A parlare è la moglie di Giuseppe Palumbo, uno dei fratelli del defunto arciprete di Longi. Secondo le parole dei familiari di don Palumbo vanno ridimensionati pure gli zeri dell’eredità:

«Certo qualcosa l’ha lasciata, ma non sono sicuramente miliardi – continua la signora Palombo -. Le assicuro che nemmeno noi siamo in grado di stabilire a quanto ammonta perché il nostro caro congiunto non ha lasciato alcun testamento. Noi ci siamo divisi unicamente gli arredi della sua casa. Cose personali che hanno pur sempre un valore relativo. E nulla più. Sono false pure quelle voci che dicono che la famiglia si sia spaccata, facendo finire la questione persino in tribunale. Non è assolutamente vero».
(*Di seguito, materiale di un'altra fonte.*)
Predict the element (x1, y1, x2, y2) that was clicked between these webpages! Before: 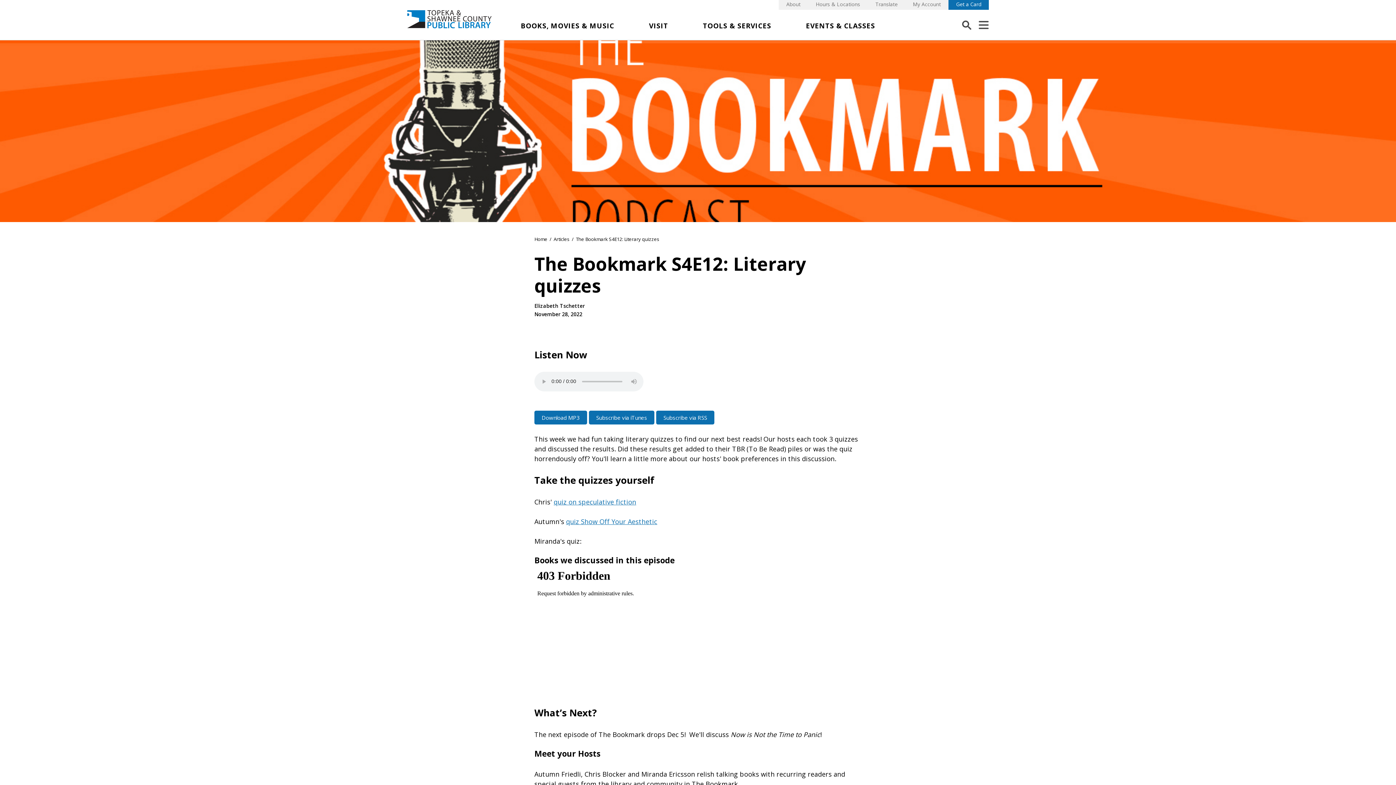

Anche la sceneggiata sul Sagrato della chiesa madre viene ridimensionata dalla signora Palumbo: «Non c’è stata alcuna lite davanti alla chiesa. Queste sono invenzioni dei longesi. Certo dentro la chiesa qualche discussione c’è stata, ma roba di poco conto».
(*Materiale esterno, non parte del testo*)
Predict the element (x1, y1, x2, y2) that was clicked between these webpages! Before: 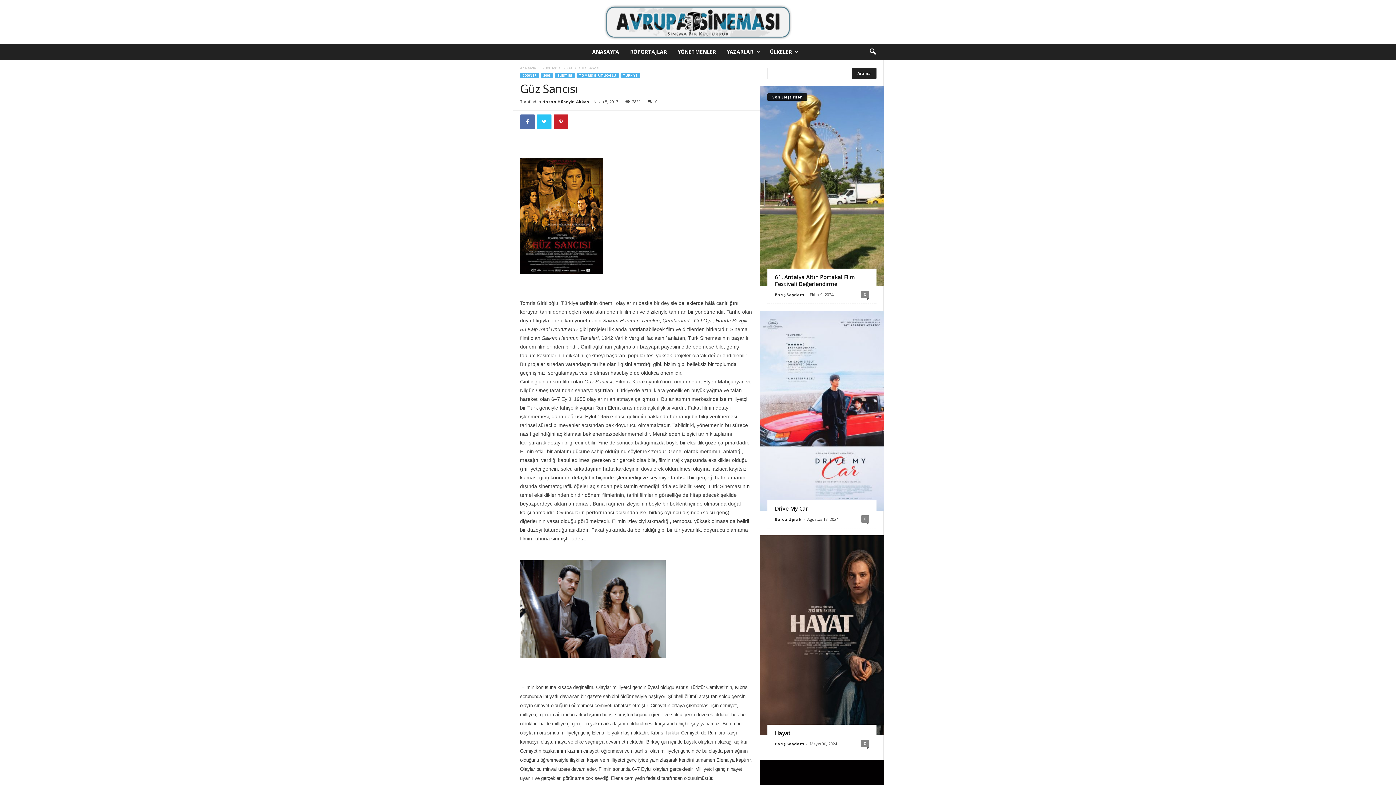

Così rivive il castello di Longi

Ha due corpi ed un’anima sola il castello-palazzo di Longi. Poco distante dalla piazza principale del paese, è risorto agli antichi splendori nella parte restaurata, oggi sede della Cassa rurale ed artigiana della valle del Fitalia, che ha provveduto a riportare alla luce, sotto i moderni intonaci, le originarie strutture di pietra. Un’altra ala, invece, dove la fantasia popolare per bocca dei vecchi di Longi ha collocato, come nella migliore tradizione dei castelli, un fantasma vagabondo che nottetempo provoca i più strani rumori, è abbandonata a se stessa, in seguito a controversie sorte al momento di rivendicare la proprietà dell’immobile: resta un affresco magniloquente con smanie di grandeur sul soffitto di un saloncino; qualche porta decorata, ma scrostata, con una «passeggiata» di nobili sotto un vezzoso ombrellino, di gusto-settecentesco, qualche mattonella di maiolica colorata nella pavimentazione. Tutto è oggi del marchese di Cassibile, che a Longi. «Gli ultimi proprietari del castello furono i duchi d’Ossada, presso i quali mio padre fu accolto affettuosamente fin dall’età di otto anni, diventando una persona di famiglia – racconta Mimmo Lazzara -. Nel 1965, alla morte della duchessa Domenica Zumbo, ultimo rappresentante della famiglia Ossada, il castello fu lasciato al Comune e ai longesi». Poi il ricorso giudiziario del Marchese di Cassibile riuscì a dimostrare che la proprietà del castello spettava al nobile siracusano.

9 gennaio 1991 – Francesco Venuto

Nota dell’autore: Il servizio pubblicato sopra è già stato oggetto di un procedimento penale nei miei confronti presso il Tribunale di Palermo. Procedimento intentato dal Marchese di Cassibile. Pertanto la stesura pubblicata oggi è stata “depurata” delle parti che lo stesso nobile riteneva offensive per la sua persona. Ovviamente non era mia intenzione offendere il nobile siracusano, tantomeno gli altri personaggi raccontati nel lungo servizio. Fare il giornalista è raccontare. E questo è il lungo racconto di una giornata su di una piccola porzione di territorio nebroideo. Preciso che il procedimento giudiziario (ero difeso da una giovanissima avvocatessa di Palermo: Giulia Bongiorno), andato avanti per diversi anni, con le diverse richieste di archiviazione da parte del PM e le resistenze degli avvocati della parte offesa, si è concluso con una remissione di querela, con spese a carico del querelante.